LEADERSNET: Das Leben als Unternehmerin muss doch nun ein ganz anderes sein, als Ihr vorhergehendes als Managerin in der Beratung und im Finanzwesen. Was ist das Schöne an Ihrem neuen Leben und was vermissen Sie an Ihrer vorhergehenden beruflichen Tätigkeit?

Krotsch: Das Schöne ist wirklich, dass ich weitestgehend selbstbestimmt agieren und Ideen umsetzen kann und damit etwas Eigenes und Neues schaffe. Aber natürlich gibt es auch Tage, an denen ich mir die geregelten Arbeitszeiten in einem Großunternehmen zurückwünsche.

LEADERSNET: Denken Sie an Dinge wie Geldanlage und Vorsorge für das Alter und wie ist Ihr Zugang dazu? Bei der derzeitigen Inflation halbieren sich Ersparnisse und Spareinlagen innerhalb weniger Jahre. Was sind Ihre sicheren Häfen und Wertanlagen?

Krotsch: Das ist ein großes Thema auch für mich. Insbesondere, da ich in den letzten Jahren auch Zeiten hatte, in denen ich nichts verdient habe und auch nicht vorsorgen konnte. Mein Investitionsfokus liegt auf Sachwerten, wie Immobilien und Flächen – da bin ich vor Wertminderung relativ sicher.

LEADERSNET: Was ist der beste Ratschlag, den Sie für ihre berufliche Laufbahn und Ihr Leben je erhalten haben und was ist die wichtigste Lektion, die Sie aus all dem gelernt haben?

Krotsch: “Fördern und fordern gehören zusammen.” Das heißt, man kommt nicht weiter, wenn man keine Herausforderungen bekommt. Das gilt für Kinder genauso wie für Erwachsene jung und alt.

LEADERSNET: Erzählen Sie mir etwas von Ihren Lieblingsbüchern. Was lesen Sie gerade?

Krotsch: Leider bleibt mir neben Beruf und Familie nicht mehr so viel Zeit zum Lesen wie früher. Gleichzeitig hilft mir lesen beim Abschalten. Ich habe gerade “Der Alchimist” von Paulo Coelho gelesen – eine wirklich bewegende und inspirierende Geschichte. Hier geht es darum, dass wir unser Leben nicht träumen, sondern den eigenen Traum leben sollen.

LEADERSNET: Wenn also auf Ihre Karriere zurückblicken, was würden Sie sagen, war Ihr größtes Glück?

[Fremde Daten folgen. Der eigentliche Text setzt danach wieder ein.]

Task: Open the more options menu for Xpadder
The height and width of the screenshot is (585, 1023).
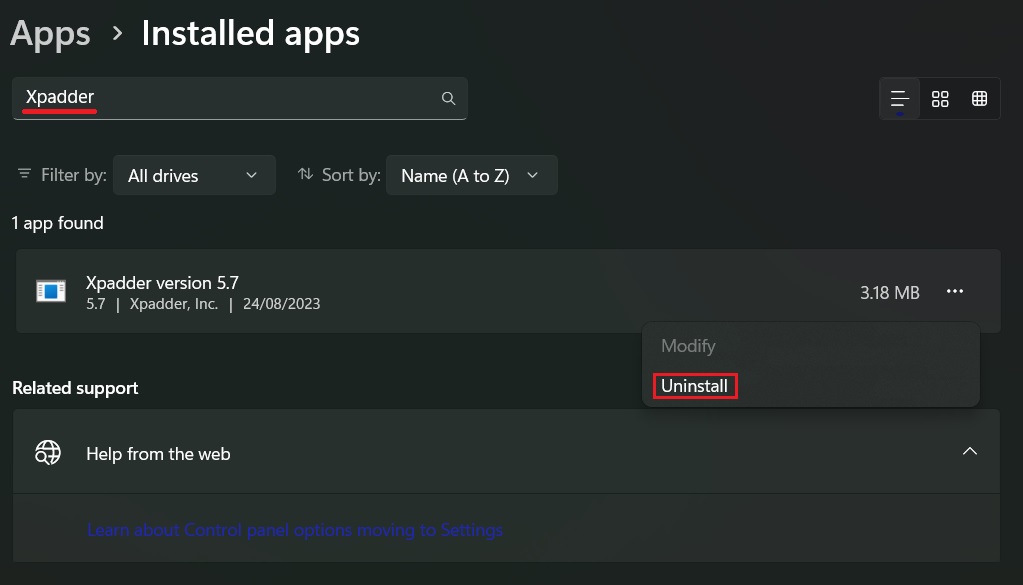Action: pos(954,291)
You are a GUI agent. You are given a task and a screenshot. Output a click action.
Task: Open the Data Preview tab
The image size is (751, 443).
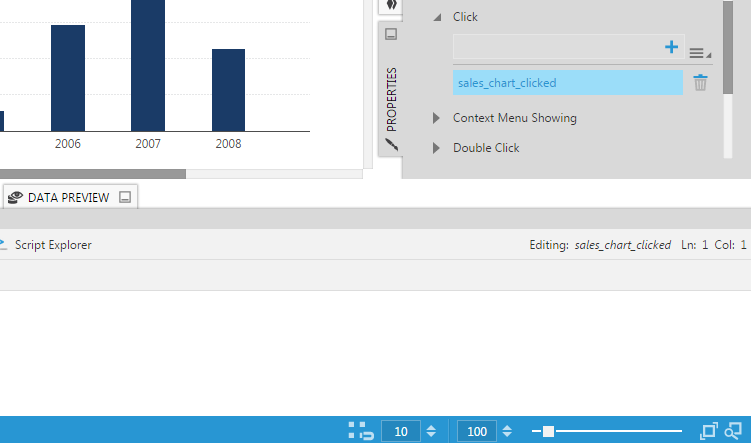(68, 198)
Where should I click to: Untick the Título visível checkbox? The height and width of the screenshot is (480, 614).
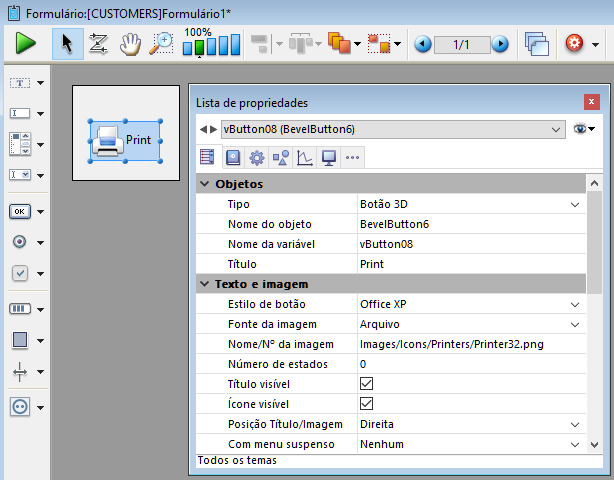[x=366, y=384]
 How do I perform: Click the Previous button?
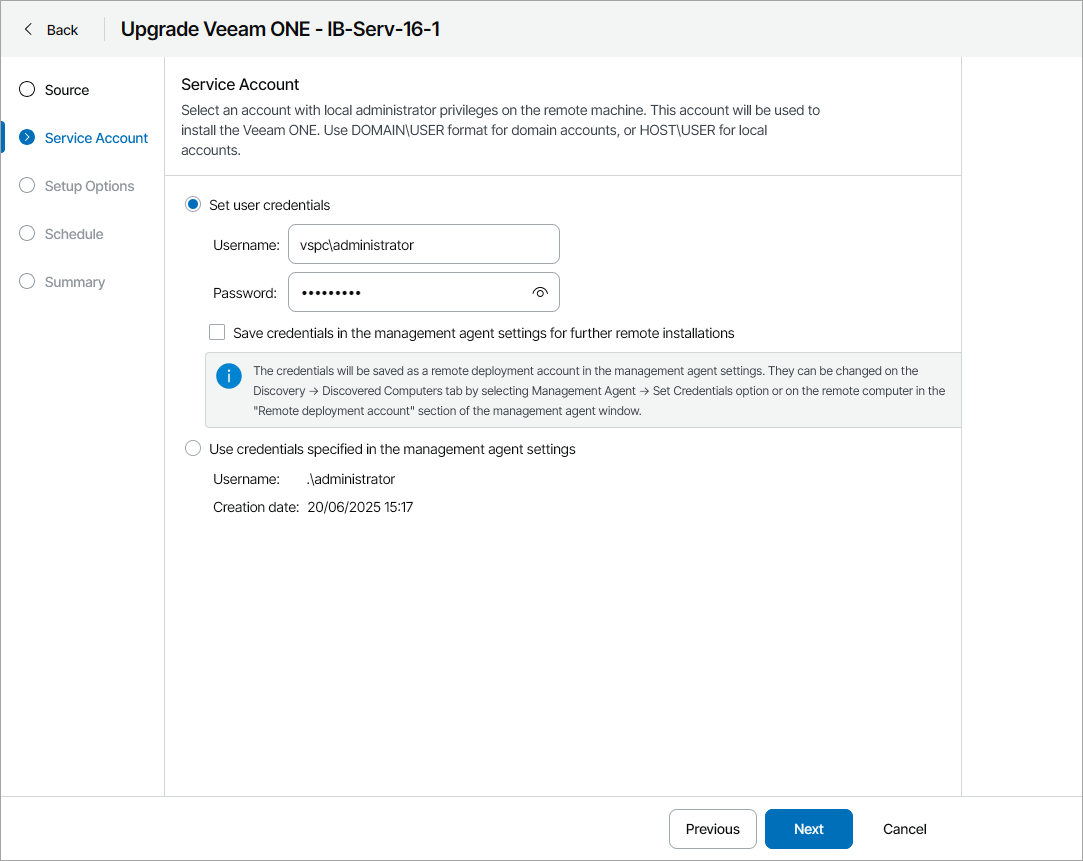[712, 828]

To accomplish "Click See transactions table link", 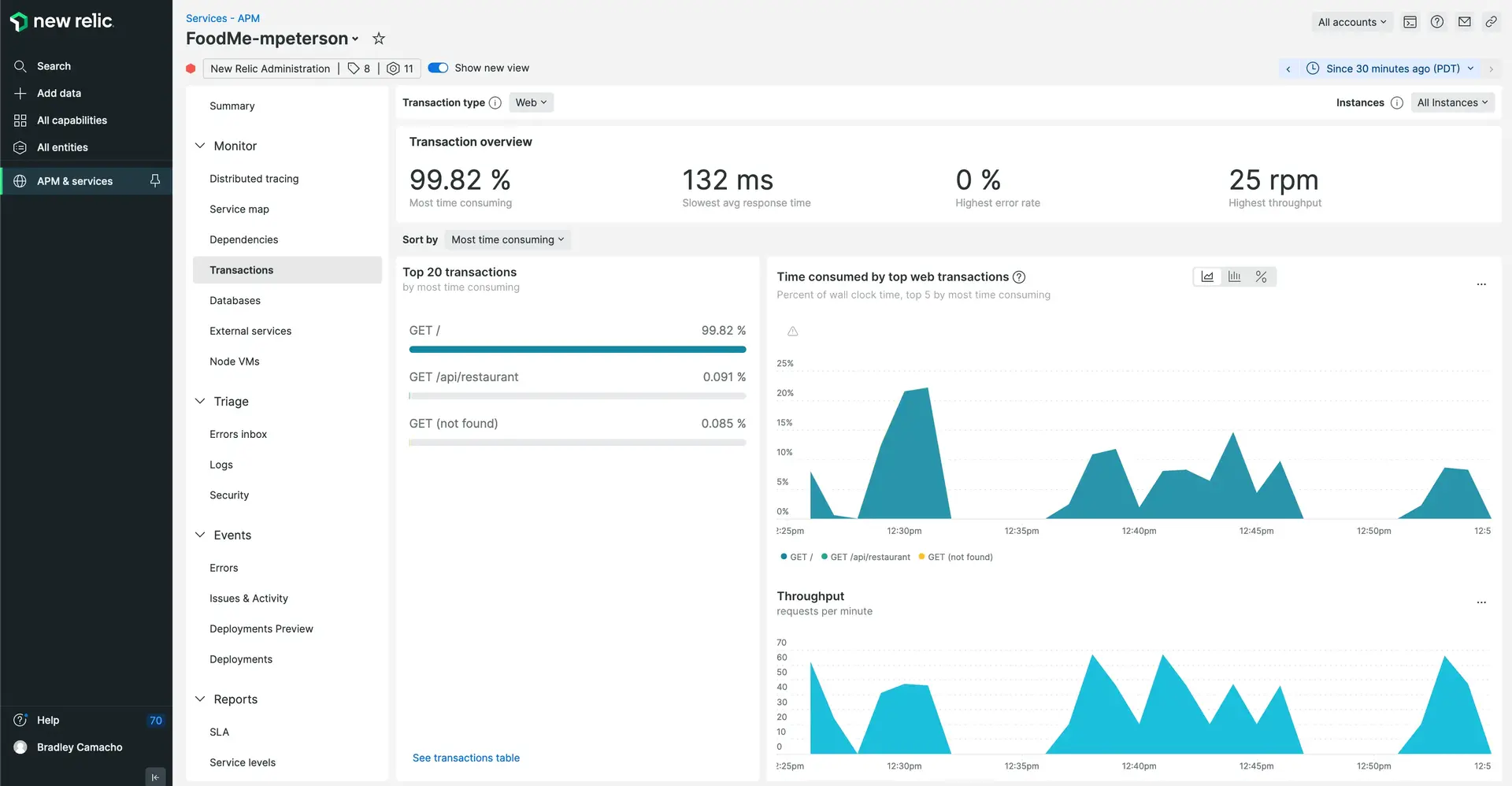I will [x=465, y=758].
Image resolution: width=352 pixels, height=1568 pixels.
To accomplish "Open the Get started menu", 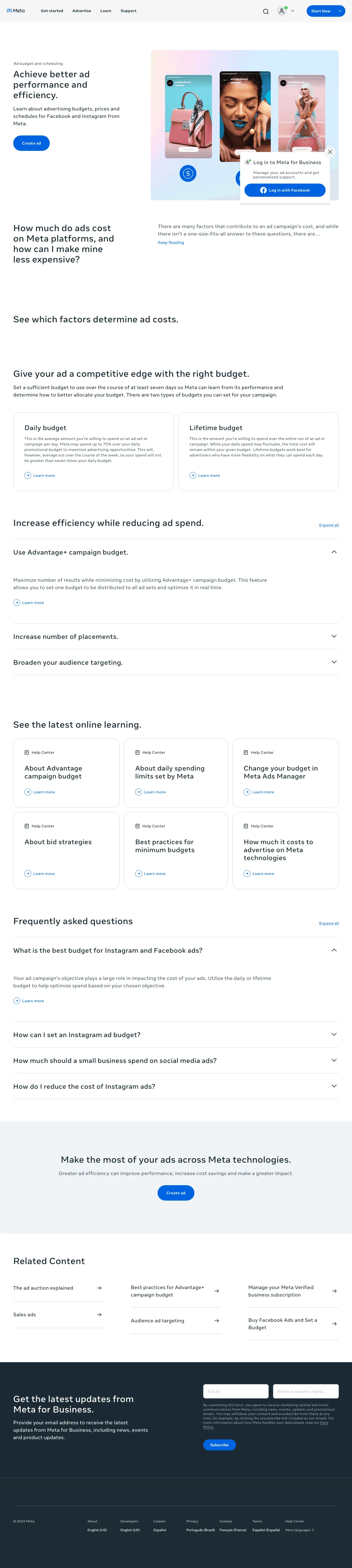I will pos(52,11).
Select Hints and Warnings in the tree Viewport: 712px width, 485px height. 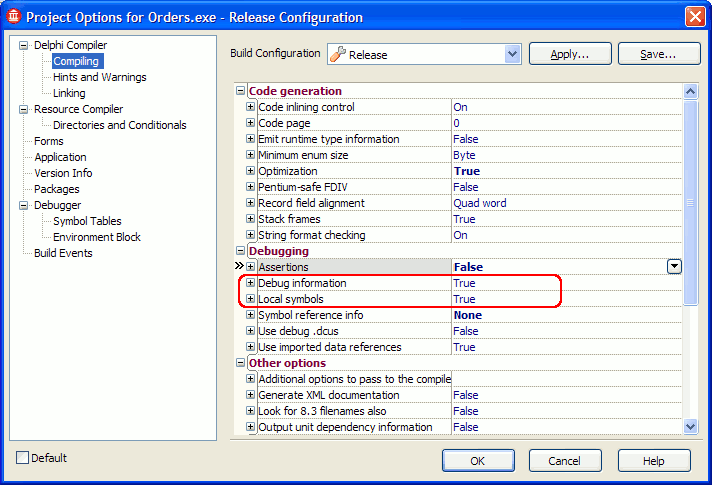pyautogui.click(x=99, y=77)
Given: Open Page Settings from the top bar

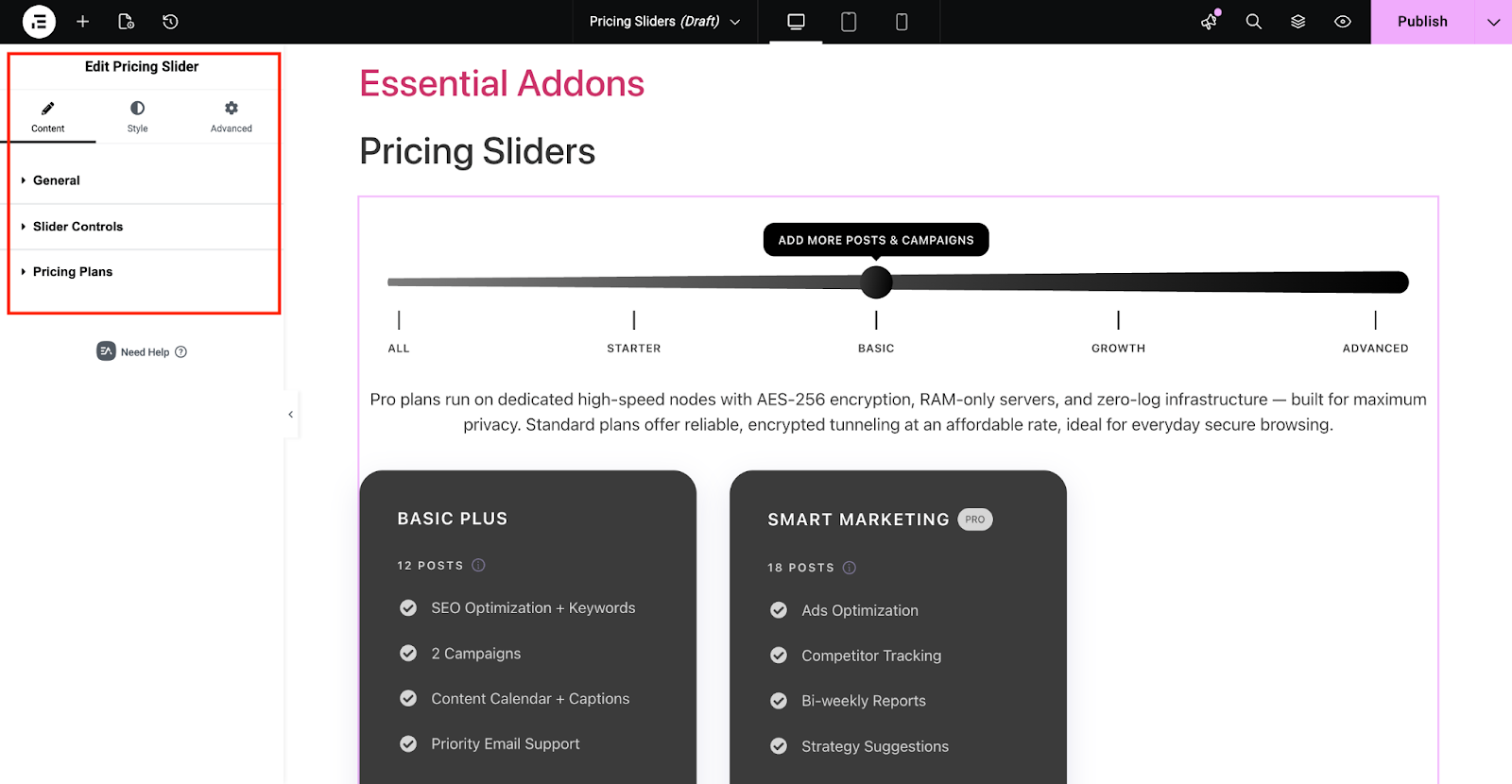Looking at the screenshot, I should coord(126,21).
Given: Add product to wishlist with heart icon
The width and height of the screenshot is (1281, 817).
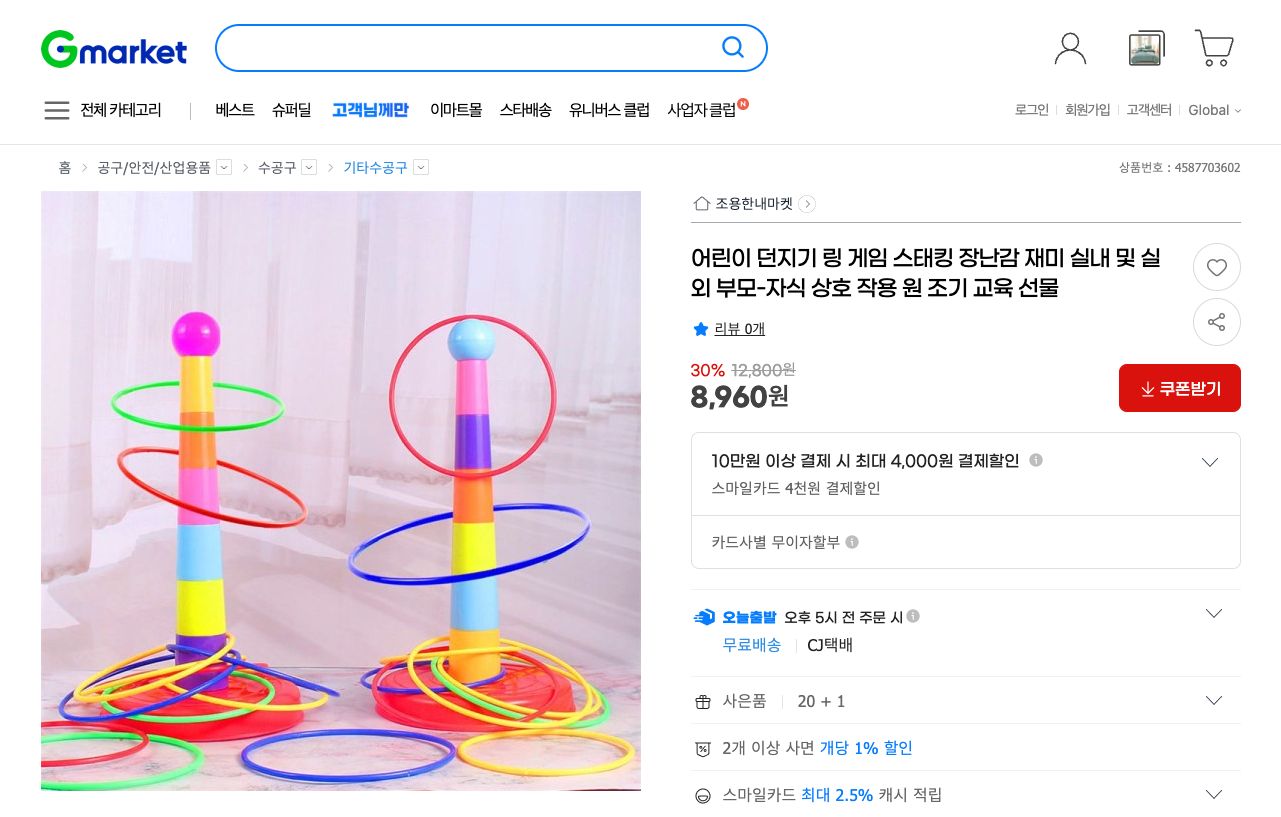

Krotsch: Immer Herausforderungen zu bekommen. Das fing in meiner Zeit in der Unternehmensberatung an, setzte sich fort in meiner Zeit im Asset Management und der Rückversicherung und gilt erst recht jetzt als Gründerin und Geschäftsführerin.

LEADERSNET: Was wissen Sie heute über das Leben bzw. den Bildungsbereich, was Sie gerne bereits vor 20 Jahre darüber gewusst hätten wie Sie damit angefangen haben?

Krotsch: Jede Veränderung braucht eine Idee oder Vision, einen systematischen Ansatz zur Umsetzung und unendlich viel Ausdauer.